E’ l’essere umano a non riuscire, a non poter essere singolo e univoco, ma multiplo e allo stesso tempo evanescente, calviniano nel senso di Calvino, rampante e inesistente, e insieme concreto, oscuro e buio.
E di questo scenario il festival rende uno spaccato pulsante, attraverso le sue visioni di punta, dalla Marin a Rambert, da Sieni a Bolze, fino a Castellucci con “Go down, Moses” in scena ancora stasera.
E il teatro in fondo è il pericoloso gioco di rincorrersi, per poi trovarsi persi in un posto sconosciuto con davanti uno specchio, crudelmente non deformante, e che ti dice proprio per bene come sei fatto.
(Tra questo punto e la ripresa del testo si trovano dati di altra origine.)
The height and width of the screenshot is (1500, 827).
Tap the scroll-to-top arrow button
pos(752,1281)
Come altro leggere, ad esempio, il lavoro di Maguy Marin se non come una atroce visione di una società (la nostra) che canta e balla ma che nasconde vizi e violenze in un retro palco di cui la coreografa “pasionaria” regala la devastante visione, oppure il dittico di Bolze che, chiuso nella sua abitazione, racconta sé e il suo doppio in due spettacoli in cui la cifra dell’equilibrismo appare un modo elegante per raccontare le peripezie del contemporaneo, della vita vissuta, chiusa nel silenzio della nostra casa.
Proprio quando l’essere umano diventa sociale la voce pare confondersi in un assordante e sovrastante caos che la fagocita: colloqui di lavoro, prove di ingresso in società, tentativi di affermazione di sé.
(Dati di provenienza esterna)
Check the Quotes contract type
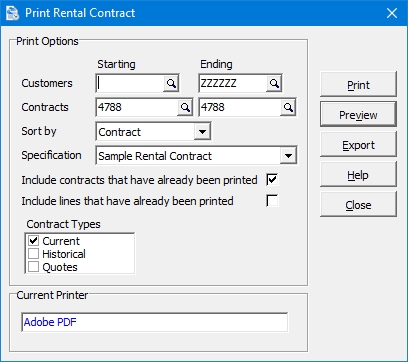The width and height of the screenshot is (408, 362). click(34, 267)
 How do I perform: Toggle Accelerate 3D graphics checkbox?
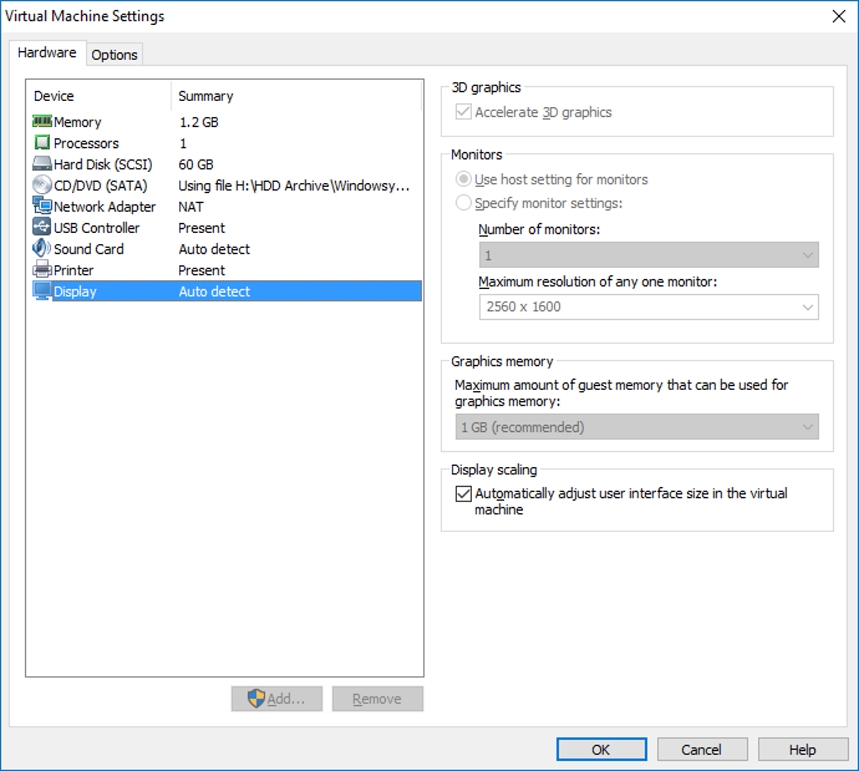tap(463, 113)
Che fotogrammi ci hanno colpito l’immaginario nel primo week end?
Beh’ certamente la danza popolare sulla base techno, l’allegro sirtaki a ritmo di tunztunz dei danzatori della Marin eseguito in bilico su pedane di metallo inclinate, che viene intervallato da visioni di violenza fisica e psicologica, uomini incappucciati, violenze ripetute e di gruppo nelle sagrestie della fede, cascate di soldini a far naufragare l’umanità messa in posa alla deriva, manco fosse una foto di LaChapelle, o l’ebbrezza di un michelangiolesco Noè del nostro tempo.
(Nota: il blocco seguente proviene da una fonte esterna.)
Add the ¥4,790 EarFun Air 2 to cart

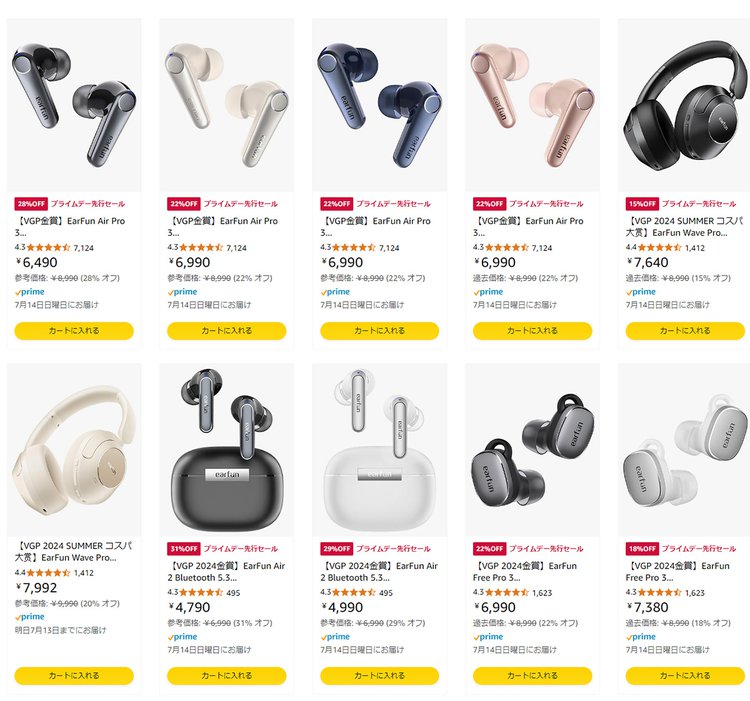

Un’ora assordante, con una musica praticamente monocorde e visioni diversissime fra loro, di anime del purgatorio ora in allegro gioco ora in cupissima violenza delle une sulle altre. Ma altro che anime, è la realtà del nostro tempo.
Assistiamo a tutto con quella distanza che vorremmo segnare rispetto a quello che la Marin ci mette davanti agli occhi. A tratti viene da chiedersi perché? Poi alla fine si torna a casa con il pugno in faccia e la memoria di queste immagini che non evapora.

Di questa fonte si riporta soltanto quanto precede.